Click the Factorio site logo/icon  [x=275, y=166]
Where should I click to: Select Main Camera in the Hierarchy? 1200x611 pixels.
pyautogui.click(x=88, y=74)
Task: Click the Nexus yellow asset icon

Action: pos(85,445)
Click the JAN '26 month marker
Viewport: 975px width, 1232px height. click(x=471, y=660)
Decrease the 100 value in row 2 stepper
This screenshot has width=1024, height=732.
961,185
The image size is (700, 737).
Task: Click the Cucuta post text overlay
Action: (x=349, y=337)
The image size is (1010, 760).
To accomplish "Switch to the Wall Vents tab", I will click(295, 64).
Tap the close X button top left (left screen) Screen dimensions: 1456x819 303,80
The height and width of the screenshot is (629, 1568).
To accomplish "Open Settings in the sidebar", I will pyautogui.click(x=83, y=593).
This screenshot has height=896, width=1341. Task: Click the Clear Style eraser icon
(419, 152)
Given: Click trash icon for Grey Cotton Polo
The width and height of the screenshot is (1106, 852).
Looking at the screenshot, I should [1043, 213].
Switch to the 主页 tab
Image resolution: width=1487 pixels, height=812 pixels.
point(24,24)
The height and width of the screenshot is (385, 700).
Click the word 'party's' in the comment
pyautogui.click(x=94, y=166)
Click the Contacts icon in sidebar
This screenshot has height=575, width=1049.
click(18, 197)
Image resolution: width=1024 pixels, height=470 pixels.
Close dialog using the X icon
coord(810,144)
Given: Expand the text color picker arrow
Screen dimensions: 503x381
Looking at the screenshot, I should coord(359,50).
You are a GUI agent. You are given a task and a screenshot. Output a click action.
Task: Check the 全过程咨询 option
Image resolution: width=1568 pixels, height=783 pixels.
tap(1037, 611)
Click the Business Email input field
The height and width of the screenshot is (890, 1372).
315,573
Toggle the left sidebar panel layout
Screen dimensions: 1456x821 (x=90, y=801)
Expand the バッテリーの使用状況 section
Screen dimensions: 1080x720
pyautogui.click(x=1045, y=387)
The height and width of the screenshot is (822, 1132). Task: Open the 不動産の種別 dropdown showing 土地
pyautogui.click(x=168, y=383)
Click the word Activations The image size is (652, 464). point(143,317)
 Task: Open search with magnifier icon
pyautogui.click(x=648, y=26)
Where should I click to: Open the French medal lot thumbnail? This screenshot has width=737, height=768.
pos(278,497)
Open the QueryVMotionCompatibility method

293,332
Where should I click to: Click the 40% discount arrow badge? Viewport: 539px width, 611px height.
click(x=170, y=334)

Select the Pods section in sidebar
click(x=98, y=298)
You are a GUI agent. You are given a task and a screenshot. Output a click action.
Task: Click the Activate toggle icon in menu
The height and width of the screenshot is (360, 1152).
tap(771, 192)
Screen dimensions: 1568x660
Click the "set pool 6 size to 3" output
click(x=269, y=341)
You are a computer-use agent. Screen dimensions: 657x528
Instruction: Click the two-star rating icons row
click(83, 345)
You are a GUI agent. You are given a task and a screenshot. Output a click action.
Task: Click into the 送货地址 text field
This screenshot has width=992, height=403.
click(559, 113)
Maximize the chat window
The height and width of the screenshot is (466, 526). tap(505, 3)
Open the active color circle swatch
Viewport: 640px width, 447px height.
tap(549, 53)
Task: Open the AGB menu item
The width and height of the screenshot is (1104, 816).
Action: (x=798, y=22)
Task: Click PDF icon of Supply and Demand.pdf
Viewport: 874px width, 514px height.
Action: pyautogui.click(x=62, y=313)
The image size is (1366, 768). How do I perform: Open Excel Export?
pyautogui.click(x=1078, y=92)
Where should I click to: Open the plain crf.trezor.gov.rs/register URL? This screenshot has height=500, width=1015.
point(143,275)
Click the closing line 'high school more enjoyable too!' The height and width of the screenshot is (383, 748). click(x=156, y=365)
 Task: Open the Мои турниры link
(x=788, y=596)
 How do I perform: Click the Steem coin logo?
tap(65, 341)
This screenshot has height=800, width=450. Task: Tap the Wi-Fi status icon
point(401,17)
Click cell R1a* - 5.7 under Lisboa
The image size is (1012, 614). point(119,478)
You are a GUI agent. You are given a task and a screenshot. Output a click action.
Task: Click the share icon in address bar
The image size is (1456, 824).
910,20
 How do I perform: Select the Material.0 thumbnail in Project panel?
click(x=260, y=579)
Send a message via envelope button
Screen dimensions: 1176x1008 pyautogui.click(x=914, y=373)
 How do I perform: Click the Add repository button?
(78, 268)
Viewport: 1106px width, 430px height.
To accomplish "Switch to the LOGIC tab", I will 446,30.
════════════════════
WHAT YOU HAVE TO DO:
Count the lines in the rows above that contain the string "color", matching case exactly. Reply with the number only.

RIGHT ANSWER:
2